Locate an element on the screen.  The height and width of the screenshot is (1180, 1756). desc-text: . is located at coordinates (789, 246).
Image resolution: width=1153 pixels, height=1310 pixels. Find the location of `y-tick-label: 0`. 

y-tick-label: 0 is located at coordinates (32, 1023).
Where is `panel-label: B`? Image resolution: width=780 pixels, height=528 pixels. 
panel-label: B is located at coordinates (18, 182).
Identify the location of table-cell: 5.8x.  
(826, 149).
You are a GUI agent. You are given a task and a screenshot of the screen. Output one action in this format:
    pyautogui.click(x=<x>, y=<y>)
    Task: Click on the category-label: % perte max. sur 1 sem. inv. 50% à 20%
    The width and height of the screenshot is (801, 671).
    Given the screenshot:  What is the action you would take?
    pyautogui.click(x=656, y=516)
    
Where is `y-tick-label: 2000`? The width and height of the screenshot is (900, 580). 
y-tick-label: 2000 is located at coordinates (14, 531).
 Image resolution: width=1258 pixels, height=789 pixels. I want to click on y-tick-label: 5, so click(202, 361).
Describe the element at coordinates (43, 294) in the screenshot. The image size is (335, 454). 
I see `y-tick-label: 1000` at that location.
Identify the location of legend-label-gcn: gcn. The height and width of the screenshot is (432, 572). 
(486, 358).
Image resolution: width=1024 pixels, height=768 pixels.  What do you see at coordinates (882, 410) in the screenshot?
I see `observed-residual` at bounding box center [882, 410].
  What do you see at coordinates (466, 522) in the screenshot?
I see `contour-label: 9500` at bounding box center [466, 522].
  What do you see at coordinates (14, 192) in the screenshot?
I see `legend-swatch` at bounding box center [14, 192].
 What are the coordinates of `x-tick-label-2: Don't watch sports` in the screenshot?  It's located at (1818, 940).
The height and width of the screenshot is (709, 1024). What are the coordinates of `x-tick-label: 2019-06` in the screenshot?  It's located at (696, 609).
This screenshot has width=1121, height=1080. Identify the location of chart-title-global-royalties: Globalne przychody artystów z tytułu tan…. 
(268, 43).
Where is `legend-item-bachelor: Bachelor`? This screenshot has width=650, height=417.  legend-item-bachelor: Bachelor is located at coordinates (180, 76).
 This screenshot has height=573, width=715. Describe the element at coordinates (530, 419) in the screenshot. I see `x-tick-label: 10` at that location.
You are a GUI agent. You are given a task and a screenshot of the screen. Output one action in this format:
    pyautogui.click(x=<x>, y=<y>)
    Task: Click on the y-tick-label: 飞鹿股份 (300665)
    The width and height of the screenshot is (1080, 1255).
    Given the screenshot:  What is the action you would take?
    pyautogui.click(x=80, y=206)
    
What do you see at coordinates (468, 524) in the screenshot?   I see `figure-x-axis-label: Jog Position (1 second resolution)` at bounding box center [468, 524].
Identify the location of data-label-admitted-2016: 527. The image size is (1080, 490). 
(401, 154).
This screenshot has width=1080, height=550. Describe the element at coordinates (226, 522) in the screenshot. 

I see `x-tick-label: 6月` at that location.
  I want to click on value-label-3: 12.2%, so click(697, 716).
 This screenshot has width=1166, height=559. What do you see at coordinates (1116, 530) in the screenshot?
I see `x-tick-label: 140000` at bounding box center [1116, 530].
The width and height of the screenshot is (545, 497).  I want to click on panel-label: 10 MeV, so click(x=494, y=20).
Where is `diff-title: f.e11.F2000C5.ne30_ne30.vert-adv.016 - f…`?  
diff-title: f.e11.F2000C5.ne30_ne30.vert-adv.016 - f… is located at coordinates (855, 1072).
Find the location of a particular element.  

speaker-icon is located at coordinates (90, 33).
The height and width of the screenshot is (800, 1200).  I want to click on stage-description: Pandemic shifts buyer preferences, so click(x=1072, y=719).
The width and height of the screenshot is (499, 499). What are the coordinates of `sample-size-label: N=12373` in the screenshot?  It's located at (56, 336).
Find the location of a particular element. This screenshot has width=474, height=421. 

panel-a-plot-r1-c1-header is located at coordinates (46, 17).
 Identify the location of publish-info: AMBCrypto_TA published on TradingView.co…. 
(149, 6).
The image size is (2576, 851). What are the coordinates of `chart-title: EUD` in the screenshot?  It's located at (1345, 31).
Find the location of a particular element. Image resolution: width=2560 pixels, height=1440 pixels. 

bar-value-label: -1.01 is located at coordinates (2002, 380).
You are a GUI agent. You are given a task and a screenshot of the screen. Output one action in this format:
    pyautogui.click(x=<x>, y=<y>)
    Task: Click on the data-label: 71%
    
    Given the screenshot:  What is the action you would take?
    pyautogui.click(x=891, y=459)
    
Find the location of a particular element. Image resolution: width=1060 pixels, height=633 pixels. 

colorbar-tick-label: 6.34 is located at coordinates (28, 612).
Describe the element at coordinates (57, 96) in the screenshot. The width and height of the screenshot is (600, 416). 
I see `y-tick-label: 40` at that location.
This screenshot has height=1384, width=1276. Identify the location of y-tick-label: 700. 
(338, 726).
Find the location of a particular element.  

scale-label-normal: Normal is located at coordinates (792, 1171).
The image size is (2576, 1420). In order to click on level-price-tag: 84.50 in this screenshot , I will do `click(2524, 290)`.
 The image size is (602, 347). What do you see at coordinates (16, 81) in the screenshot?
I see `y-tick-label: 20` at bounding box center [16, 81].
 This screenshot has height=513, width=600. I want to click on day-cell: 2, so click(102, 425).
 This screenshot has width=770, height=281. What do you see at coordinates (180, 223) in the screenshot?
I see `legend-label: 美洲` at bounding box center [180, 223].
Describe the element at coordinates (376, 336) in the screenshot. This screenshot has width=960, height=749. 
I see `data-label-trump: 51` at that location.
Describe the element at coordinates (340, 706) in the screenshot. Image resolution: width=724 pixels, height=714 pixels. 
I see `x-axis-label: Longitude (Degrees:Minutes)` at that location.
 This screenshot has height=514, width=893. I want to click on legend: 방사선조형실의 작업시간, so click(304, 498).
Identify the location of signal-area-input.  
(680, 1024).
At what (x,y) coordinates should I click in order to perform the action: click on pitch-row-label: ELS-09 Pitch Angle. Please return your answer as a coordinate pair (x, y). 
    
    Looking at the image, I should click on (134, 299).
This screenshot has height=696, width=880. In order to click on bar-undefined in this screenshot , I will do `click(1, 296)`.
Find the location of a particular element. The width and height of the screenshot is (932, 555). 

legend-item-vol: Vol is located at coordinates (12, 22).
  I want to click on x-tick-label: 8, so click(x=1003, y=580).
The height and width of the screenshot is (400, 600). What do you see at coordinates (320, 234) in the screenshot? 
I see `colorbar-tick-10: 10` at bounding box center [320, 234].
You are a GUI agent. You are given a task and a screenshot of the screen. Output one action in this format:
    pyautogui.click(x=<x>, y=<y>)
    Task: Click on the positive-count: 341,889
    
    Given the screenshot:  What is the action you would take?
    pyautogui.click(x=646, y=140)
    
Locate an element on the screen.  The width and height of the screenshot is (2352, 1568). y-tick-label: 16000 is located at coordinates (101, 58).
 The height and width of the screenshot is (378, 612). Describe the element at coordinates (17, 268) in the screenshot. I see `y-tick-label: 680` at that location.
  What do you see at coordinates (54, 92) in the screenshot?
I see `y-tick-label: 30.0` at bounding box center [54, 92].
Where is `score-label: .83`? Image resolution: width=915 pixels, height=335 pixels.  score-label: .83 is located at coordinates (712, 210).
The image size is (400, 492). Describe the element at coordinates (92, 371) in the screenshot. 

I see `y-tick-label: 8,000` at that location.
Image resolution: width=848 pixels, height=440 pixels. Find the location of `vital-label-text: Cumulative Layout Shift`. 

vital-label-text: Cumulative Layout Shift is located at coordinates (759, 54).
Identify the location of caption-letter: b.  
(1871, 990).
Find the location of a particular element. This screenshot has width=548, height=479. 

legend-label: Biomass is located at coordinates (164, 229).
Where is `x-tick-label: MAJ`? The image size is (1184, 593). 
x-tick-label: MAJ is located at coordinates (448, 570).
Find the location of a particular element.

------------------------------------

Exercise prompt:
Reproduce the records as a numbered list, covering only the lines between the one containing "Identify the location of legend-label-gcn: gcn." and the one containing "What do you see at coordinates (468, 524)", inclusive, with blank lines omitted.

Answer below:
1. Identify the location of legend-label-gcn: gcn. The height and width of the screenshot is (432, 572). 
2. (486, 358).
3. Image resolution: width=1024 pixels, height=768 pixels.  What do you see at coordinates (882, 410) in the screenshot?
4. I see `observed-residual` at bounding box center [882, 410].
5.   What do you see at coordinates (466, 522) in the screenshot?
6. I see `contour-label: 9500` at bounding box center [466, 522].
7.   What do you see at coordinates (14, 192) in the screenshot?
8. I see `legend-swatch` at bounding box center [14, 192].
9.  What are the coordinates of `x-tick-label-2: Don't watch sports` in the screenshot?  It's located at (1818, 940).
10. The height and width of the screenshot is (709, 1024). What are the coordinates of `x-tick-label: 2019-06` in the screenshot?  It's located at (696, 609).
11. This screenshot has width=1121, height=1080. Identify the location of chart-title-global-royalties: Globalne przychody artystów z tytułu tan…. 
12. (268, 43).
13. Where is `legend-item-bachelor: Bachelor`? This screenshot has width=650, height=417.  legend-item-bachelor: Bachelor is located at coordinates (180, 76).
14.  This screenshot has height=573, width=715. Describe the element at coordinates (530, 419) in the screenshot. I see `x-tick-label: 10` at that location.
15. You are a GUI agent. You are given a task and a screenshot of the screen. Output one action in this format:
16.     pyautogui.click(x=<x>, y=<y>)
17.     Task: Click on the y-tick-label: 飞鹿股份 (300665)
18.     The width and height of the screenshot is (1080, 1255).
19.     Given the screenshot:  What is the action you would take?
20.     pyautogui.click(x=80, y=206)
21. What do you see at coordinates (468, 524) in the screenshot?   I see `figure-x-axis-label: Jog Position (1 second resolution)` at bounding box center [468, 524].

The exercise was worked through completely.